On 14 January 2013, Lewis favoured playing in the TT Pro League and signed with newcomers, Central F.C. for the closing stage of the league 2012/2013 season. Central F.C. is owned by former World Cup and Dundee United player Brent Sancho and coached by former Tottenham Hotspur F.C. and former England national football team player, Terry Fenwick. On 16 February, Lewis made his debut for Central FC against 2012 Concacaf club championship participant, Caledonia AIA. Fabien had an assist in a goal where Central FC went on to win the game 3–2.

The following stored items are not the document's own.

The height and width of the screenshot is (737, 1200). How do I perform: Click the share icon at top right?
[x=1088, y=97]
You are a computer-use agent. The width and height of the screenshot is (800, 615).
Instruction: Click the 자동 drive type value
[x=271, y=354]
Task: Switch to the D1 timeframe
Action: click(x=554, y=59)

During the March 2013 mid season United Football League transfer window, Fabien successfully acquired a contract with Kaya FC.

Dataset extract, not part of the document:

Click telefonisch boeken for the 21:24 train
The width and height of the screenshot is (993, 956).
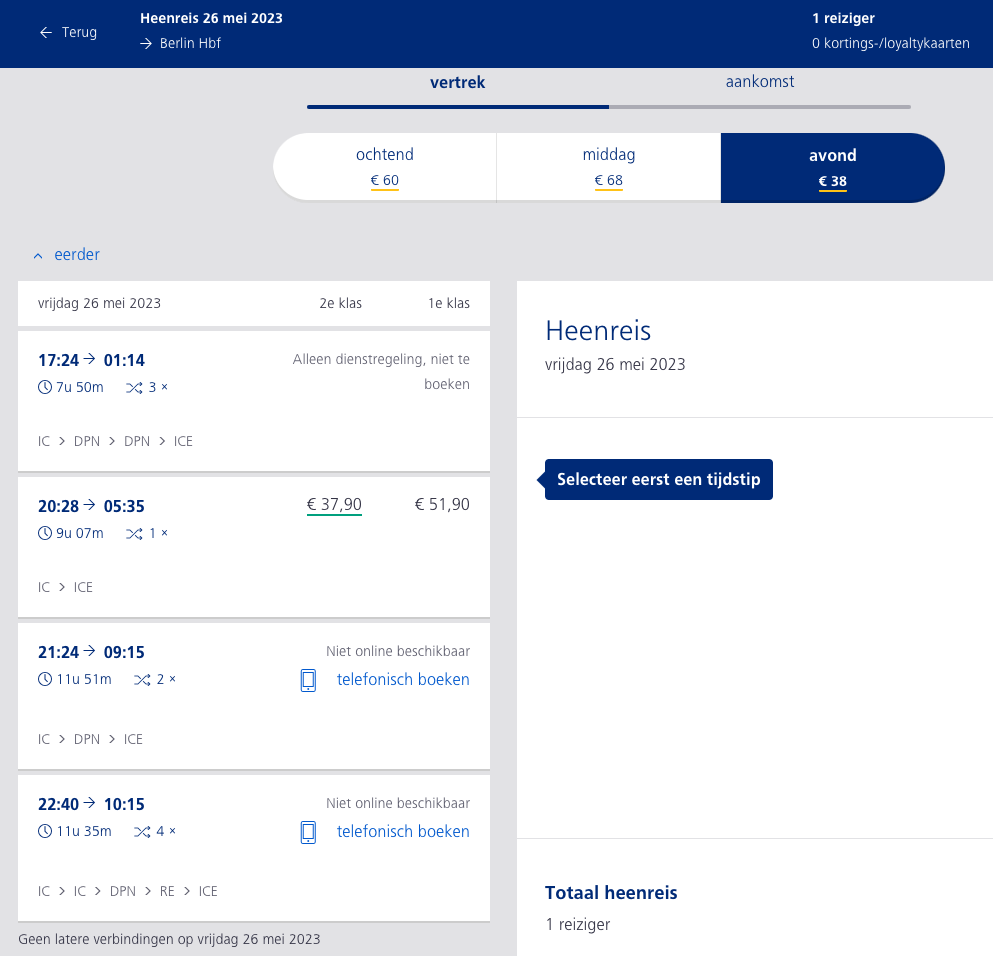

===Club career statistics===

Fabien Lewis's Profile

| Club Performance |  | League |  | Cup |  | League Cup |  | Total |  |  |  |  |
| USA |  | USL Second Division |  | -- |  | -- |  |
| Club | Season | Apps | Goals | Apps | Goals | Apps | Goals | Yellow card | Yellow card Yellow-red card | Red card | Apps | Goals |
| Real Maryland F.C. | 2009 | 12 (1) | 0 | 2 | - | - | - | 2 | 0 | 0 | 14 (1) | 0 |
| Singapore |  | S.League |  | Singapore Cup |  | League Cup |  |
| Club | Season | Apps | Goals | Apps | Goals | Apps | Goals | Yellow card | Yellow card Yellow-red card | Red card | Apps | Goals |
| Woodlands Wellington | 2012 | 19 (1) | 0 | 1 | 0 | 0 | 0 | 3 | 0 | 0 | 20 (1) | 0 |
| Trinidad and Tobago |  | TT Pro League |  | FA Trophy |  | League Cup |  |
| Club | Season | Apps | Goals | Apps | Goals | Apps | Goals | Yellow card | Yellow card Yellow-red card | Red card | Apps | Goals |
| Central F.C. | 2012/13 | 2 | 0 | 1 | 0 | - | - | 3 | 0 | 0 | 3 | 0 |
| Philippines |  | United Football League |  | PFF National Championship |  | League Cup |  |
| Club | Season | Apps | Goals | Apps | Goals | Apps | Goals | Yellow card | Yellow card Yellow-red card | Red card | Apps | Goals |
| Kaya F.C. | 2013 | 7 | 0 | 0 | 0 | 0 | 0 | 4 | 0 | 1 | 7 | 0 |

All numbers encased in brackets signify substitute appearances.

===International===
Lewis made appearances for Trinidad and Tobago's U-17 and U-23 teams. In December 2002, he was invited by Hannibal Najar to train with the senior national team but did not make a single official cap.

===Coaching===
In May 2015, he was appointed as interim head coach of Kaya F.C. after their former head coach resigned at the middle of the 2015 United Football League season. He served the post until the end of the season and helped Kaya F.C. qualify for the 2016 edition of AFC Cup (the first time in the club's history).

In April 2019, Coach Fabien was announced as Director of Coaching U9-U12 at Lee Mount Vernon Sports Club in Alexandria, Virginia. Drawing on his experience as a player and coach, he guides the technical and tactical direction for both boys and girls at the earliest level of training in travel soccer. In September 2020, Coach Fabien was promoted to Director of Coaching of the entire club and then in 2022 was promoted to Technical Director.